Nuclear membrane ruptures, cell death, and tissue damage in the setting of nuclear lamin deficiencies.

Abstract

The nuclear membranes function as a barrier to separate the cell nucleus from the cytoplasm, but this barrier can be compromised by nuclear membrane ruptures, leading to intermixing of nuclear and cytoplasmic contents. Spontaneous nuclear membrane ruptures (i.e., ruptures occurring in the absence of mechanical stress) have been observed in cultured cells, but they are more frequent in the setting of defects or deficiencies in nuclear lamins and when cells are subjected to mechanical stress. Nuclear membrane ruptures in cultured cells have been linked to DNA damage, but the relevance of ruptures to developmental or physiologic processes in vivo has received little attention. Recently, we addressed that issue by examining neuronal migration in the cerebral cortex, a developmental process that subjects the cell nucleus to mechanical stress.

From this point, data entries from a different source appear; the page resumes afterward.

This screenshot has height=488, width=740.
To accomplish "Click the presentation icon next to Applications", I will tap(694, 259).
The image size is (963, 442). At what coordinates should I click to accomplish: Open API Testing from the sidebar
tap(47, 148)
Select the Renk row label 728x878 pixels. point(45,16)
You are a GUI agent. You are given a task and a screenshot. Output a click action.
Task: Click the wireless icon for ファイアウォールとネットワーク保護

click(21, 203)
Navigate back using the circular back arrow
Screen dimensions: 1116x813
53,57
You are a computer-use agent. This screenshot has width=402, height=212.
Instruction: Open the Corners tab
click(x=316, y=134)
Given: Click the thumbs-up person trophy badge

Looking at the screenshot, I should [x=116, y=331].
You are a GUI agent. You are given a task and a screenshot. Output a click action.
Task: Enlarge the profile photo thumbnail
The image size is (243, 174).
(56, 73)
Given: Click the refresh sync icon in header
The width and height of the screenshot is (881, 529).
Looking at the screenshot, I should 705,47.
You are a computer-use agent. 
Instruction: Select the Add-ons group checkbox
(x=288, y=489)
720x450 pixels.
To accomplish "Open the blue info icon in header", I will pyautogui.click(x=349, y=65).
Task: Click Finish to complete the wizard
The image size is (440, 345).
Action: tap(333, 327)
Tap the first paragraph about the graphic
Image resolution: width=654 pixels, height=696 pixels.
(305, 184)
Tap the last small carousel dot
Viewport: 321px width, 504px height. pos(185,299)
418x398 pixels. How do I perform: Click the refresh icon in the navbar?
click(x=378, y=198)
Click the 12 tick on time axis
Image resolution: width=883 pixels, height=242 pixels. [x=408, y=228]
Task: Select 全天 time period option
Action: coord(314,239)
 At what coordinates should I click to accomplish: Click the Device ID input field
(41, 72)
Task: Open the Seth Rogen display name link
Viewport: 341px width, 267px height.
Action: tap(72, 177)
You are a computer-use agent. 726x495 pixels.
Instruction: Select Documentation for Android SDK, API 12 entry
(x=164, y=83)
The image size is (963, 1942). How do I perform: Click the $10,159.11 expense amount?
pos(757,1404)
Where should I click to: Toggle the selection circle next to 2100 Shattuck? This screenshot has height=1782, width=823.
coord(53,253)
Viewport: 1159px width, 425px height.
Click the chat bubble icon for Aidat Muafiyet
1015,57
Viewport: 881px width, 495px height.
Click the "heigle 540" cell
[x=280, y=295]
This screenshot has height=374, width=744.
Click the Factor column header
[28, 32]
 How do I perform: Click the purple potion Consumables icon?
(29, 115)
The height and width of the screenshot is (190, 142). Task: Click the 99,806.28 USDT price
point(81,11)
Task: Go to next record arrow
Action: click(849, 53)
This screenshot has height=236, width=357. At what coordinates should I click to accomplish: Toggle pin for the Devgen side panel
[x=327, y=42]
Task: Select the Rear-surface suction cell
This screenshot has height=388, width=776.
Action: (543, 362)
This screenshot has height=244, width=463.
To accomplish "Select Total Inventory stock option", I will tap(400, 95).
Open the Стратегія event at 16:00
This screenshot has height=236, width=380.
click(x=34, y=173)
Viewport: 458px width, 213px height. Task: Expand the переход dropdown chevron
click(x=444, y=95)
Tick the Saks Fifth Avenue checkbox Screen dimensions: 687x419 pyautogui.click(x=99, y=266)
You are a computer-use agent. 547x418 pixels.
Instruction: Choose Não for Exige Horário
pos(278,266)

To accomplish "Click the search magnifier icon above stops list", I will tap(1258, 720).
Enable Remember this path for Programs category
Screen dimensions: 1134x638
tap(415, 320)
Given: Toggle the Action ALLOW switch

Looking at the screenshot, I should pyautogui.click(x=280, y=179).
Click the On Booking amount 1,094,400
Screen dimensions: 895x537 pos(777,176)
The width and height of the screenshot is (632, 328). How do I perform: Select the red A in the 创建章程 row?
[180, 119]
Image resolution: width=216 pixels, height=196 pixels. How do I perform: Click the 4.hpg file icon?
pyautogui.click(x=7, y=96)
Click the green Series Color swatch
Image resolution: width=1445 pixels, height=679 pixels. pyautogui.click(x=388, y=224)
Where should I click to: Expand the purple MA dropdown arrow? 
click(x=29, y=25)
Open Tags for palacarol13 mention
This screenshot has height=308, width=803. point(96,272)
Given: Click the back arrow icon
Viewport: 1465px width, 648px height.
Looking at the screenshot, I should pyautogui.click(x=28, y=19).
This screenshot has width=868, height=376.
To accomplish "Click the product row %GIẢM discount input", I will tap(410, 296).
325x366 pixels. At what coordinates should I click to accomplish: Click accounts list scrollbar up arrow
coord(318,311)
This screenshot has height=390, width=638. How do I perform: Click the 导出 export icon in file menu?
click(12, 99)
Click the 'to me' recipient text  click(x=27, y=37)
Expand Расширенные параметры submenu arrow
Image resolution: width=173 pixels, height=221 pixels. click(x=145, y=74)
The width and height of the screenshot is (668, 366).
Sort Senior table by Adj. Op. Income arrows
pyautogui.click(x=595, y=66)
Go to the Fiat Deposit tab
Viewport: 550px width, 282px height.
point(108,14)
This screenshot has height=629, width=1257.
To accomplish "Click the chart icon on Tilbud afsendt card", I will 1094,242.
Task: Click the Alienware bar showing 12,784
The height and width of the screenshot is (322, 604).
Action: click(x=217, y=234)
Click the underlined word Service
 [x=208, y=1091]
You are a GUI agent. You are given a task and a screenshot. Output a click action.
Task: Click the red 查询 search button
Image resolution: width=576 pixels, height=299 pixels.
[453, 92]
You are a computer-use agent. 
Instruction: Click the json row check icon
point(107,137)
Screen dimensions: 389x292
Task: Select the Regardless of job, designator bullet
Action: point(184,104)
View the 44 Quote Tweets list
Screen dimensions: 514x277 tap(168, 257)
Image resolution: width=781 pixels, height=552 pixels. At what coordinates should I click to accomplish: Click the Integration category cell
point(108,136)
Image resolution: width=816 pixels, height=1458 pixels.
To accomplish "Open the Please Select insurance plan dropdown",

In the setting of lamin B1 deficiency, we observed frequent nuclear membrane ruptures in migrating neurons in the developing cerebral cortex and showed that those ruptures are likely the cause of observed DNA damage, neuronal cell death, and profound neuropathology. In this review, we discuss the physiologic relevance of nuclear membrane ruptures, with a focus on migrating neurons in cell culture and in the cerebral cortex of genetically modified mice.